What the task asks
If a line of the records holds the word "agent", copy it out.

**** Records for this exercise

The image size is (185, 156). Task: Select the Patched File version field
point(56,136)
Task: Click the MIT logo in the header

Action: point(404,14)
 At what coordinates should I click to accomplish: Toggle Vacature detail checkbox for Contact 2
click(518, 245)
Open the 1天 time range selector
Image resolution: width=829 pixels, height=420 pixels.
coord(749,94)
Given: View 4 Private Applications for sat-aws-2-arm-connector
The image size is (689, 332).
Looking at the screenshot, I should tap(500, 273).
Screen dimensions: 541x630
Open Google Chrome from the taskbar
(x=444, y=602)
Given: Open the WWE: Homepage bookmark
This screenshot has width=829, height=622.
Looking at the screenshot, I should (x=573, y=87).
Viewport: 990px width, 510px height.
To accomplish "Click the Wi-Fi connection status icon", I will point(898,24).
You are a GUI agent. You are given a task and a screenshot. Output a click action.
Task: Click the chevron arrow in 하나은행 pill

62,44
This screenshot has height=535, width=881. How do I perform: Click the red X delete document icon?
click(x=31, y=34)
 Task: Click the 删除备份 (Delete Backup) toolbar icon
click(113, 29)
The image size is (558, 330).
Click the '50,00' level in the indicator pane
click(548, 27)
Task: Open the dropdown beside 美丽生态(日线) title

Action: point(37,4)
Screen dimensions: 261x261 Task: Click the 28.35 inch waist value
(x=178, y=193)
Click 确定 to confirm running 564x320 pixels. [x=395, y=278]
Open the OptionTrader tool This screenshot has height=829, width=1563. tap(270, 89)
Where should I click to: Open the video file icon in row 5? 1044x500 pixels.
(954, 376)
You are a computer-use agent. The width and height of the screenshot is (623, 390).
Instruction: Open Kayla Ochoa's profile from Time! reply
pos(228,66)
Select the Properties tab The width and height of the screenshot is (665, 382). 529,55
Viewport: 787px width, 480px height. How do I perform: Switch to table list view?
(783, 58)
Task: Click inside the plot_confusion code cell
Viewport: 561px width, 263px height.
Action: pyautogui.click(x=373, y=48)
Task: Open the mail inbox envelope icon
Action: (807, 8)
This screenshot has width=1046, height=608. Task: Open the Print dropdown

********

Solved exercise
You are a GUI agent. You are given a task and a screenshot. Output a click action.
You are a computer-use agent. The width and height of the screenshot is (623, 390).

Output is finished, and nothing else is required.